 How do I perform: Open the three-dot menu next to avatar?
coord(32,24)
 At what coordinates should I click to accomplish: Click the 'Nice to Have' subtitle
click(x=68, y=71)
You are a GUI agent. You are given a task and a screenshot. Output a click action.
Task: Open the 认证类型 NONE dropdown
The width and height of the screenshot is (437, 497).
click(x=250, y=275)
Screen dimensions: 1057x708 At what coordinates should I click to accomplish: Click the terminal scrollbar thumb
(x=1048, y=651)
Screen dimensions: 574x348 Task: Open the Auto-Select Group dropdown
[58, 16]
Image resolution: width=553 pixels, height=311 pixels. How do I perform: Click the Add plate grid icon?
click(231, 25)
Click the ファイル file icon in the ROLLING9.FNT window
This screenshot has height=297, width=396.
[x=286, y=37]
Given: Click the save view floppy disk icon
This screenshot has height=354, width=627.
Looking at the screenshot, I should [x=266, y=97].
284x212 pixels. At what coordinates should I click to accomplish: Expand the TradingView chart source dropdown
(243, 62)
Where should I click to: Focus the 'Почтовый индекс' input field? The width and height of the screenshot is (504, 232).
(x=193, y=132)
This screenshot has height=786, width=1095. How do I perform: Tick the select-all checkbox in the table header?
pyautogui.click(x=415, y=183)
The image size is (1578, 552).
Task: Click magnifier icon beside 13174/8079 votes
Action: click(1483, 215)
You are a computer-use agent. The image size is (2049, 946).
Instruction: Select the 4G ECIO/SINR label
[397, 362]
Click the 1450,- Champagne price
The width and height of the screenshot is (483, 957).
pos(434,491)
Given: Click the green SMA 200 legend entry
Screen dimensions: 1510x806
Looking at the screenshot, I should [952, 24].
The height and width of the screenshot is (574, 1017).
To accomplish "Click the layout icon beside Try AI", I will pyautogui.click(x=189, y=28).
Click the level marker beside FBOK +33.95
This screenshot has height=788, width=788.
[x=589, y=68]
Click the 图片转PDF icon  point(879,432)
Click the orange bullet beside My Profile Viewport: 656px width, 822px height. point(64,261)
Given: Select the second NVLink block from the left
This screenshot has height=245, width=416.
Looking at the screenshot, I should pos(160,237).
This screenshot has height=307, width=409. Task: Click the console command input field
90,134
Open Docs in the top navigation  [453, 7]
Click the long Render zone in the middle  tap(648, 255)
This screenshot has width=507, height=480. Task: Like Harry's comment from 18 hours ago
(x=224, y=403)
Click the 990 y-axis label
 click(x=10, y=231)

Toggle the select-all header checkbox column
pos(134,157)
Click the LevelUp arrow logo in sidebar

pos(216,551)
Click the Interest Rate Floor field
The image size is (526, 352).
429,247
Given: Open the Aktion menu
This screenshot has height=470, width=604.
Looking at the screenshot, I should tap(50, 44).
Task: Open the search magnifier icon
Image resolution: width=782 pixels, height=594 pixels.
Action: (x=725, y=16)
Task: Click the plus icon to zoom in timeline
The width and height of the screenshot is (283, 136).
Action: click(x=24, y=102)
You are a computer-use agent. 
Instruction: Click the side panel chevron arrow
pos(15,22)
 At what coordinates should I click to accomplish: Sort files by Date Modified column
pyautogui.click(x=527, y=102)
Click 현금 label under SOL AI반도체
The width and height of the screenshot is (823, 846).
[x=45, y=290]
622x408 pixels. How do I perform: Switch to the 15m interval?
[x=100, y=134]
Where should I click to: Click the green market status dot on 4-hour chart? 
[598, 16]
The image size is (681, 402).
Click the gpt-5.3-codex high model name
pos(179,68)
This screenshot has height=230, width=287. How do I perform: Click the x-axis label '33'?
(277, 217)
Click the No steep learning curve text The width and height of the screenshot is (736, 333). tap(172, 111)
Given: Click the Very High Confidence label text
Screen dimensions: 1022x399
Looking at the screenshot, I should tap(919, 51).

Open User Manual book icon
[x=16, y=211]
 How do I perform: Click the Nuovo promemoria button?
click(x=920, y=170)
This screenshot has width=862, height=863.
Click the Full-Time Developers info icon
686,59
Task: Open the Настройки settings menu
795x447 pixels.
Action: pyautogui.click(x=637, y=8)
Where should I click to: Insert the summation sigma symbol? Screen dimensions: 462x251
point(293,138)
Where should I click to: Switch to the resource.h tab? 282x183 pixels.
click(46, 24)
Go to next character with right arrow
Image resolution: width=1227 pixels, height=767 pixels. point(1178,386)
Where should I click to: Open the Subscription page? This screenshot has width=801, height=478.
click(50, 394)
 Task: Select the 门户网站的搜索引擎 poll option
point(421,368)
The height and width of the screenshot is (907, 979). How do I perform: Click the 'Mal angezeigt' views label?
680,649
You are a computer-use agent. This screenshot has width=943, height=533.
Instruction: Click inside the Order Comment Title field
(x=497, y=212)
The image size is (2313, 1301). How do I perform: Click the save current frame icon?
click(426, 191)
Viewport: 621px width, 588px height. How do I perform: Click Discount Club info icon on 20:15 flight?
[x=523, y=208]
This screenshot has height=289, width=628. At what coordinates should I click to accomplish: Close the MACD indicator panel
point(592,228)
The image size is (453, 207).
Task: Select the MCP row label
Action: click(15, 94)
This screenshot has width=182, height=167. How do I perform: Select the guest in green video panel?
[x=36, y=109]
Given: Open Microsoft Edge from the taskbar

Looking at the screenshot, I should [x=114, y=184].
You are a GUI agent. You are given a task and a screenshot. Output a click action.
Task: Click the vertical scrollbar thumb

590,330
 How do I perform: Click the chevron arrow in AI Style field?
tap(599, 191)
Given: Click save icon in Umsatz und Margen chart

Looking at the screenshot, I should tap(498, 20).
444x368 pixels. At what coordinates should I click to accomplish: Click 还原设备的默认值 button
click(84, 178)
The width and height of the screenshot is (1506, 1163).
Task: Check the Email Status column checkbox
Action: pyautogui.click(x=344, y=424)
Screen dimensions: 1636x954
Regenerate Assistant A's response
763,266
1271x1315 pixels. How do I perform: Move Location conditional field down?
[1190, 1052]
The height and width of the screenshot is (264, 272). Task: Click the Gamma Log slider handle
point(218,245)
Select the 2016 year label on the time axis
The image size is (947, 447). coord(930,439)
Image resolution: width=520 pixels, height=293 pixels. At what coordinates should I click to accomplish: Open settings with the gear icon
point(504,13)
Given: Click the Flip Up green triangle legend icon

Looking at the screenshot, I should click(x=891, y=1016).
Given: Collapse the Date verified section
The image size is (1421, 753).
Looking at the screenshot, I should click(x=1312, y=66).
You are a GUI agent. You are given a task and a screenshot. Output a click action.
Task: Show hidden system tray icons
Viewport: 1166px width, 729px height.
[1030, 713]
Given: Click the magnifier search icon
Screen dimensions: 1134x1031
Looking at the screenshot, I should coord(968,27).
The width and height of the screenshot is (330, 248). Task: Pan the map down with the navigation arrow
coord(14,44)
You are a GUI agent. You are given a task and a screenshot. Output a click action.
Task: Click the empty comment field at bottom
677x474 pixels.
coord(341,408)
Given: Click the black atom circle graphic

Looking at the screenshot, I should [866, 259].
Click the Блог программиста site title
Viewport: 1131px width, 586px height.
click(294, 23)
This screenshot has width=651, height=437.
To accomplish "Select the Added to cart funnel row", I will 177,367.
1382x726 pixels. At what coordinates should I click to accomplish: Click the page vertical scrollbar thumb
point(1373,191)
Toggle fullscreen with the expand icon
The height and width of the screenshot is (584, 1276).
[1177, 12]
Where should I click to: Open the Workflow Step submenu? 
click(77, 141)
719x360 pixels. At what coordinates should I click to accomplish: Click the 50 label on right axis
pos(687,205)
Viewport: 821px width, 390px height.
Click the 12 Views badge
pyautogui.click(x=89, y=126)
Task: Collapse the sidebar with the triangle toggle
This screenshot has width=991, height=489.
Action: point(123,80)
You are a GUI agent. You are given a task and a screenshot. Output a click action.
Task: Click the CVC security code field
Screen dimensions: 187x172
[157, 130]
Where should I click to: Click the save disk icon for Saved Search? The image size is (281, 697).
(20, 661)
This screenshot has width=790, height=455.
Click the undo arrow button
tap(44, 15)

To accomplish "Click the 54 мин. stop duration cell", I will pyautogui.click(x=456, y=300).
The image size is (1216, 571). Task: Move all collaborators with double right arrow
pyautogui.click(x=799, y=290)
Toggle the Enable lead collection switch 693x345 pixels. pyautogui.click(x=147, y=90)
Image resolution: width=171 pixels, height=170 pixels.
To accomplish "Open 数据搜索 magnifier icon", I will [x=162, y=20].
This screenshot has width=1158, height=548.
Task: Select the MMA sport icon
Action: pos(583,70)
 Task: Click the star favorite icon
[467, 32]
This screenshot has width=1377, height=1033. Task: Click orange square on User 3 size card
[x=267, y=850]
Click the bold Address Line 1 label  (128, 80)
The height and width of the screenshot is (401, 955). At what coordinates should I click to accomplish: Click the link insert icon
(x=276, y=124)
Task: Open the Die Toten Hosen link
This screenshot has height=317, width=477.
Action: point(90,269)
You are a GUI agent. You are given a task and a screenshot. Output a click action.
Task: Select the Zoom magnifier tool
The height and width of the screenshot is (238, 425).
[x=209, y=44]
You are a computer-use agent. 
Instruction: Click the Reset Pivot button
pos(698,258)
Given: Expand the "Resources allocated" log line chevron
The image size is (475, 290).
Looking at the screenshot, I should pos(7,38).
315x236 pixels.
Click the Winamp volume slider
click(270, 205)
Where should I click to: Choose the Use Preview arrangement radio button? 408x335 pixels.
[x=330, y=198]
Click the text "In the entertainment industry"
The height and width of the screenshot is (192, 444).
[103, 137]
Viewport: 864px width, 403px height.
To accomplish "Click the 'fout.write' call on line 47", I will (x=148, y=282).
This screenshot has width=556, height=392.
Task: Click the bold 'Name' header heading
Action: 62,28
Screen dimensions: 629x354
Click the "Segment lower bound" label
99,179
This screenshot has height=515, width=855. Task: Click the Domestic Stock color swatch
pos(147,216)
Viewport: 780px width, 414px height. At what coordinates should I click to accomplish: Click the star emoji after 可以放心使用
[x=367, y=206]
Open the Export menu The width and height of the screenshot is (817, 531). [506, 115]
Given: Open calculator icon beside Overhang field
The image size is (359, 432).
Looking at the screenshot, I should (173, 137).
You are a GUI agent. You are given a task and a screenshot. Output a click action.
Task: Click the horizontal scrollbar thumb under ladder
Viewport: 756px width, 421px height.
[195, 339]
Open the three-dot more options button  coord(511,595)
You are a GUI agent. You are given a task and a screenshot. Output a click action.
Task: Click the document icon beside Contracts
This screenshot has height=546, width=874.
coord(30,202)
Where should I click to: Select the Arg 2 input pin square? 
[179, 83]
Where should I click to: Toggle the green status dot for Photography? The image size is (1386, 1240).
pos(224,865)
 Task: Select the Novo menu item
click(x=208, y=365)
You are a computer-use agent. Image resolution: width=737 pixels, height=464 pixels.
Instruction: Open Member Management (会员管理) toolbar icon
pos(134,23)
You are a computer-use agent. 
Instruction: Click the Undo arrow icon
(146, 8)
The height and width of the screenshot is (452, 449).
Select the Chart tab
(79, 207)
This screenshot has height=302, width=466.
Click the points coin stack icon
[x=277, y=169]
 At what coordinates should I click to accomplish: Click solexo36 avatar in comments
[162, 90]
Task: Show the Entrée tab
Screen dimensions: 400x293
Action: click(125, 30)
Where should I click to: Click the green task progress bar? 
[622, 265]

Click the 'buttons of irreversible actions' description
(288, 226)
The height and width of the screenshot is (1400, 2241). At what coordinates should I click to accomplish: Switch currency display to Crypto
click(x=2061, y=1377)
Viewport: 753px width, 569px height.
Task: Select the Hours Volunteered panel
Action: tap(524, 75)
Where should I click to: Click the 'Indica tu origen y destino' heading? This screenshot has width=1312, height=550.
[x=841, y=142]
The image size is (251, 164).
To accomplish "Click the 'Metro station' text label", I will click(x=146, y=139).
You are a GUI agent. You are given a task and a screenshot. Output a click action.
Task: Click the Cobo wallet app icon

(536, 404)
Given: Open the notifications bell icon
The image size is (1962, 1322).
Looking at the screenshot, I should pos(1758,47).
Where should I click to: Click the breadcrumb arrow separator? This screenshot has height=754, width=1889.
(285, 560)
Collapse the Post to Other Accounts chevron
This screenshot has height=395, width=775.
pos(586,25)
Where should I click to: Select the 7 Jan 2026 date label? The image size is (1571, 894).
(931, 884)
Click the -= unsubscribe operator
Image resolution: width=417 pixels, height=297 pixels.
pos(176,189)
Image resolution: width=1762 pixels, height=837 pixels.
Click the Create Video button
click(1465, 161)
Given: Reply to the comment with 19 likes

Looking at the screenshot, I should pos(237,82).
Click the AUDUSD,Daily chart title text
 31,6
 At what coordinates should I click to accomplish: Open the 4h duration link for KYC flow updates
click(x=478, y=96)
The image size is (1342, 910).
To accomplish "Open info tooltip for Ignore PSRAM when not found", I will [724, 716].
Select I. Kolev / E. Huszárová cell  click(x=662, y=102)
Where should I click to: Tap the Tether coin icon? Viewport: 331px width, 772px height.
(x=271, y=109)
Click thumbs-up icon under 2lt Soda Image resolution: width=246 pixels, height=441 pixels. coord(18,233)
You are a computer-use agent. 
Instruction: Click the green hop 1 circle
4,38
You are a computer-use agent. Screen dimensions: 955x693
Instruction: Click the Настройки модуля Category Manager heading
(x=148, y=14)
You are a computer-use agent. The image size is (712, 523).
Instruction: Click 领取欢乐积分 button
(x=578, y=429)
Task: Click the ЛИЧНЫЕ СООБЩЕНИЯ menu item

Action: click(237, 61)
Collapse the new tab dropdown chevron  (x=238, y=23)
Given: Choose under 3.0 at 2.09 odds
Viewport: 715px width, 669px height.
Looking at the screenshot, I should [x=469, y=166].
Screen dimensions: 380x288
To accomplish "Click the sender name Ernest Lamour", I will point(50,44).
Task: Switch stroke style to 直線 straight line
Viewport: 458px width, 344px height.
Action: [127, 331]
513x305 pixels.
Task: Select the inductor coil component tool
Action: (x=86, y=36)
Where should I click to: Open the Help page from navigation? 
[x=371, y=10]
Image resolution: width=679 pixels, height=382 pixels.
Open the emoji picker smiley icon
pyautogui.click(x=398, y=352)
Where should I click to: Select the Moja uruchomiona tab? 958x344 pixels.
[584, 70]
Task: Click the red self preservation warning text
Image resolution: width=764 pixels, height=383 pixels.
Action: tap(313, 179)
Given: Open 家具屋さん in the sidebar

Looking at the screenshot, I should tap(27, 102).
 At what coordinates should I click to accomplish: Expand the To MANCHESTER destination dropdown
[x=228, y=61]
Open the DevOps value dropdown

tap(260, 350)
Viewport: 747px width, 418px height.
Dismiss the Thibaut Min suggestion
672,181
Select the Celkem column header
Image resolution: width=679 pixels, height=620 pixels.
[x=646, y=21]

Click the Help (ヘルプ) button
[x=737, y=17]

□ □ □ □

- Directions for this task -
Update the material from the line with "This screenshot has width=182, height=167." up to and including the line with "Looking at the screenshot, I should coord(968,27).", replacing "vertical" with "horizontal" and leaving everything else unchanged.

- Response to the task -
This screenshot has width=182, height=167. How do I perform: Select the guest in green video panel?
[x=36, y=109]
Given: Open Microsoft Edge from the taskbar

Looking at the screenshot, I should [x=114, y=184].
You are a GUI agent. You are given a task and a screenshot. Output a click action.
Task: Click the horizontal scrollbar thumb

590,330
 How do I perform: Click the chevron arrow in AI Style field?
tap(599, 191)
Given: Click save icon in Umsatz und Margen chart

Looking at the screenshot, I should tap(498, 20).
444x368 pixels. At what coordinates should I click to accomplish: Click 还原设备的默认值 button
click(84, 178)
The width and height of the screenshot is (1506, 1163).
Task: Check the Email Status column checkbox
Action: pyautogui.click(x=344, y=424)
Screen dimensions: 1636x954
Regenerate Assistant A's response
763,266
1271x1315 pixels. How do I perform: Move Location conditional field down?
[1190, 1052]
The height and width of the screenshot is (264, 272). Task: Click the Gamma Log slider handle
point(218,245)
Select the 2016 year label on the time axis
The image size is (947, 447). coord(930,439)
Image resolution: width=520 pixels, height=293 pixels. At what coordinates should I click to accomplish: Open settings with the gear icon
point(504,13)
Given: Click the Flip Up green triangle legend icon

Looking at the screenshot, I should click(x=891, y=1016).
Given: Collapse the Date verified section
The image size is (1421, 753).
Looking at the screenshot, I should click(x=1312, y=66).
You are a GUI agent. You are given a task and a screenshot. Output a click action.
Task: Show hidden system tray icons
Viewport: 1166px width, 729px height.
[1030, 713]
Given: Click the magnifier search icon
Screen dimensions: 1134x1031
Looking at the screenshot, I should coord(968,27).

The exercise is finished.